In contrast, Jared takes the culture we live in and contrasts it with the necessary consequences of the Gospel. Now, in doing this, Jared doesn’t set to prove or defend his short list of Gospel consequences (scripture, prayer, fasting, service, community) – and that will undoubted also draw the ire of some. I also admit that I was very much underwhelmed by the conceit of “rhythms” to describe these things. It smacks of some sort of feng shui, as if these things are not actually necessary but are helpful. To that I say “eh”.

But along side that are statements like, “we read the bible asking ourselves how we might use it rather than how it might use us,” which should convict any good man; regarding prayer, “As busy as we think we are, none of us have as large a burden placed on us as Jesus did;” regarding the church as a community, the plain statement, “suburban churches often reflect and emulate their cultures rather than challenge them.” And Jared’s challenge to you is that you think about this problem seriously – which is to say, as if you really had to do something about it.

A friend of mine has said that too many books talk too much about “ought” and not enough about “is”. I think if Jared’s book has anything to offer at all, it should how the “is” must migrate to the “ought” – not just by the force of a systematic theological view, but because this is who Jesus calls us to be.

It would be wrong of me to say that I think everyone will benefit from this book.
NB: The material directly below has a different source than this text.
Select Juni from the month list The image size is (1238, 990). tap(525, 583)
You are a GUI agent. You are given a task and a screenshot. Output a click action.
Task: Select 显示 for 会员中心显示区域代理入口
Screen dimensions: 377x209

I think in fact most people will not benefit from this book – because they don’t know to read well, and they really don’t know how to think through practical theological issues from a pastoral standpoint – that is, from the standpoint that you must speak to people and not just at them.

Abide is not perfect by a long shot. Why Jared lists “fasting” instead of “worship” in his list of spiritual disciplines I cannot guess; why he calls these activities and the means by which we ought to practice them “rhythms” seems either intentionally antagonistic toward the people who might benefit from this book most (that is: those locked up in their properly-systematic boxes), or perhaps ignorant of the baggage that word would have in this use.

But! Jared has done something here you need to try to come to grips with. Even if you read it and disagree with it, it offers the right challenge to your Christian life and offers the right answers. It doesn’t steer you away from the right-minded view of the Gospel and its consequences: it makes you think about why you didn’t do anything about it today.

And any book that will do that is worth reading.